This wasn't an isolated incident. This was the air I was breathing. It was the constant, low-grade psychic exhaustion of living in a place where mediocrity is celebrated as long as it's the *right* kind of mediocrity. This cultural fatigue became painfully obvious every time I compared the energy in Malaysia to my trips to Thailand.
It's about the simple things. In Bangkok, you can walk up to a bubble tea stall in Siam Square and watch a teenager make your drink with the flair and focus of a master mixologist. The label is straight, the lid is sealed, the cup is clean. If she gets it wrong, she'll remake it without you even asking, because to give a customer a subpar product is to lose face.
In a KL mall, that same transaction is often a study in indifference. The staff might be distracted, talking to a colleague, barely making eye contact. The drink is slapped on the counter, maybe overfilled. There's no social shame attached to the lack of care, so the baseline of quality drops. It's just a job.
This extends to skilled work. In Chiang Mai, I saw a tattoo artist spend six hours on a single needle session like it was a sacred ceremony. He barely spoke, his focus absolute, because his reputation was etched into his client's skin forever. In KL, I've felt the rushed energy of a studio more concerned with getting the next person in the chair than getting the current design right.

### Given information
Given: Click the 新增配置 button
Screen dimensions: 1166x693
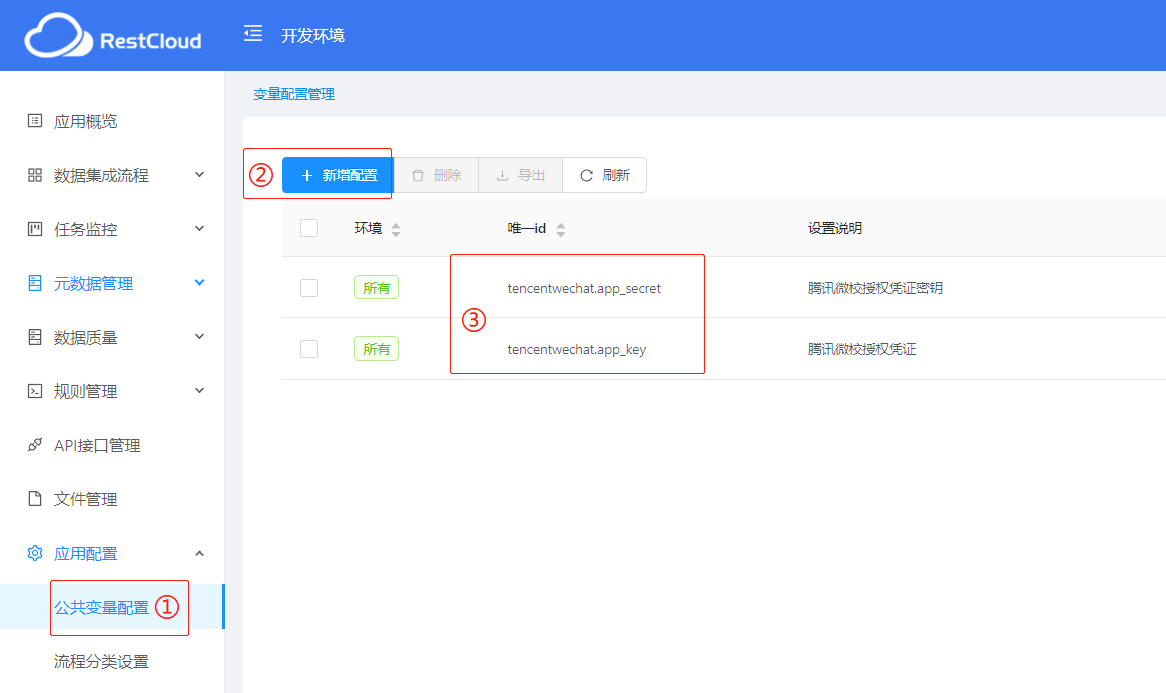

### Work to do
Can you repeat the essay comparing Malaysia and Thailand word for word, starting at the words "This wasn't an" and stopping after "trips to Thailand."? The material has no connection to the essay comparing Malaysia and Thailand.

### Task answer
This wasn't an isolated incident. This was the air I was breathing. It was the constant, low-grade psychic exhaustion of living in a place where mediocrity is celebrated as long as it's the *right* kind of mediocrity. This cultural fatigue became painfully obvious every time I compared the energy in Malaysia to my trips to Thailand.